> _PASSAGE_
-- start --
Zelensky Urges Even Harder Line on Russia as Allies Work to Remain United
DAVOS, Switzerland — Hoping to shore up international resolve, Ukraine’s president told global political and business leaders Monday that as far as they have gone to punish Moscow for invading Ukraine, it was not far enough.
“This is really the moment when it is decided whether brute force will rule the world,” declared President Volodymyr Zelensky.
The Ukrainian leader was speaking by video link to the World Economic Forum in Davos on a day when a Russian diplomat resigned with a blistering statement denouncing President Vladimir V. Putin, and when a Russian soldier became the first to be convicted by a Ukrainian court of a war crime.
Earlier in the day, in a sign of the broader implications of the war, President Biden indirectly addressed warnings by Ukraine and its most ardent allies that failing to stand up to Russia would encourage future territorial aggression, including by China. At a news conference in Japan, Mr. Biden stated bluntly that he would use military force to defend Taiwan from China, and go much farther than he has to aid Ukraine, dropping the longstanding U.S. posture of ambiguity about such a conflict.
When asked how the American response might differ in the event of an attack on Taiwan, Mr. Biden prefaced his answer by saying that Mr. Putin must “pay a dear price for his barbarism in Ukraine.”
NATO and European Union countries have so far demonstrated remarkable agreement in imposing tough economic sanctions on Russia and supporting Ukraine, but some fractures have appeared. Hungary has held up an E.U. embargo on Russian oil imports, though Robert Habeck, Germany’s vice chancellor and energy minister, said Monday that he was “positive that Europe will find a solution within the next days.”
-- end --
> _WHAT NEEDS TO BE DONE_
Write what comes next in the news article on Zelensky's Davos address, picking up after its final sentence.

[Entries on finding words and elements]
-- start --
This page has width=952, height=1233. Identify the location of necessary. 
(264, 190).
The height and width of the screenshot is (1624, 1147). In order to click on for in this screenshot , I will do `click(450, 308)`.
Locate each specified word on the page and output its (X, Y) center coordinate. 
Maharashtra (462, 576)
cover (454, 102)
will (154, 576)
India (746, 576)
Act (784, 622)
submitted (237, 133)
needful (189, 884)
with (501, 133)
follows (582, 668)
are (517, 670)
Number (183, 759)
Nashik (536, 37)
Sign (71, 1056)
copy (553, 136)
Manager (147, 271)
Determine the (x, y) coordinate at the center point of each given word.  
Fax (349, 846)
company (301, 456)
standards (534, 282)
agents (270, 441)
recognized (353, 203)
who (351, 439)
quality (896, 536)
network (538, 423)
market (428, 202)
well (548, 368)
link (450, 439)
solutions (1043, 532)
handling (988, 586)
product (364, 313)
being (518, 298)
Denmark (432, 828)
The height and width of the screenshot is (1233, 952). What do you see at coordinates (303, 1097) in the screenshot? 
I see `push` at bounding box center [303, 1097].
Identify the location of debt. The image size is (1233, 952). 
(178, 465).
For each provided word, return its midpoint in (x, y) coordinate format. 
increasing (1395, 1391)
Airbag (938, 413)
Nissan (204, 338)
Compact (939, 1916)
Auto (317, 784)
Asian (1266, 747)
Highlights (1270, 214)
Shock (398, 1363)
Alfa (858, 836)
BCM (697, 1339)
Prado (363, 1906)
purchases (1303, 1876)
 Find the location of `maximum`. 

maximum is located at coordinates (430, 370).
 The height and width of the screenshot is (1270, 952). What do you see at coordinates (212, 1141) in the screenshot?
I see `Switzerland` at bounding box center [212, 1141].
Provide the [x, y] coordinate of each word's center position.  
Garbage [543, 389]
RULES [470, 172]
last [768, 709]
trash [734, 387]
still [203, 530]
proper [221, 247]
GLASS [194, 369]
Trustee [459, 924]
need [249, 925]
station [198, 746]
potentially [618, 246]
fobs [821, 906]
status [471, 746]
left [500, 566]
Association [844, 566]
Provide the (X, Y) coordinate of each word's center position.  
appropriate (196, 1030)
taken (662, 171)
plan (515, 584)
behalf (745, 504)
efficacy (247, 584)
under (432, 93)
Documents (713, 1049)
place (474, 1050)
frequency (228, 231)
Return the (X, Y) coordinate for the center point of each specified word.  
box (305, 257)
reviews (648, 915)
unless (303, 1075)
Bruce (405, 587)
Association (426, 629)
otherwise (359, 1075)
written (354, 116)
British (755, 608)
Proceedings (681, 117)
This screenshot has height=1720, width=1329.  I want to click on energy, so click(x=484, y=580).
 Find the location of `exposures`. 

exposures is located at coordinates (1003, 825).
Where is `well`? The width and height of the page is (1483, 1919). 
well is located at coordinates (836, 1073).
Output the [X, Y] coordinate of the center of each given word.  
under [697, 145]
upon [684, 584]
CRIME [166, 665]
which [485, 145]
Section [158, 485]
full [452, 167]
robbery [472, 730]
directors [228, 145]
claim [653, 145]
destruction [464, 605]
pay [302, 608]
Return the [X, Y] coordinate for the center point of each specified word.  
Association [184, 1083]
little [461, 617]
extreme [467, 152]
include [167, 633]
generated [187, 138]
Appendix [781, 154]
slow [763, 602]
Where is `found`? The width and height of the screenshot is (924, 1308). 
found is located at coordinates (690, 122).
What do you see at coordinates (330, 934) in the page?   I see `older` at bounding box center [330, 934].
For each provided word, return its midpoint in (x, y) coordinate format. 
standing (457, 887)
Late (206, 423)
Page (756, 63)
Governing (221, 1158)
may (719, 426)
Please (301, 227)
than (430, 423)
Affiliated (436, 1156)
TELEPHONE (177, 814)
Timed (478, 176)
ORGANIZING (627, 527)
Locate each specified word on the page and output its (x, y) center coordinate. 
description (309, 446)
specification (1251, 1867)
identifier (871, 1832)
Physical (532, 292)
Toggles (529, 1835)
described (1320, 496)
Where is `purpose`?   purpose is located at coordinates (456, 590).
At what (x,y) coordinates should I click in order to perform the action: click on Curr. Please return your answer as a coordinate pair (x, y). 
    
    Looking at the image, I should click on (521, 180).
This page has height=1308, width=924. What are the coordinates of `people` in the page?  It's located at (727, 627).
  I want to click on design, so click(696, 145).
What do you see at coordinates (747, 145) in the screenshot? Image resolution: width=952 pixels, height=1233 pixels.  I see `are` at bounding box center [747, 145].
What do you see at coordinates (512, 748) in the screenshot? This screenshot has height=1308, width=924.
-- end --
> _WRITTEN ANSWER_
And while some European countries, including Poland, have insisted that any peace agreement must include complete Russian withdrawal from Ukraine, others have been pressing for a less ambitious cease-fire, leaving open the question of whether the West might acquiesce to some of Russia’s territorial gains. Italy’s government has put forward a cease-fire proposal that the Russian government said Monday it had received and was reviewing.
But it is unclear where the combatants stand on a deal. Russia has kept its position murky, alternately embracing and spurning negotiation, sometimes in the span of a few hours.
Earlier in the war, Ukraine’s government said it would accept neutrality, dropping the idea of joining the NATO alliance — a key Russian demand and a feature of the Italian proposal — and would be willing to discuss territorial cessions under some conditions. It remains to be seen whether Russia’s battlefield struggles and mounting evidence of atrocities have changed the thinking in Kyiv.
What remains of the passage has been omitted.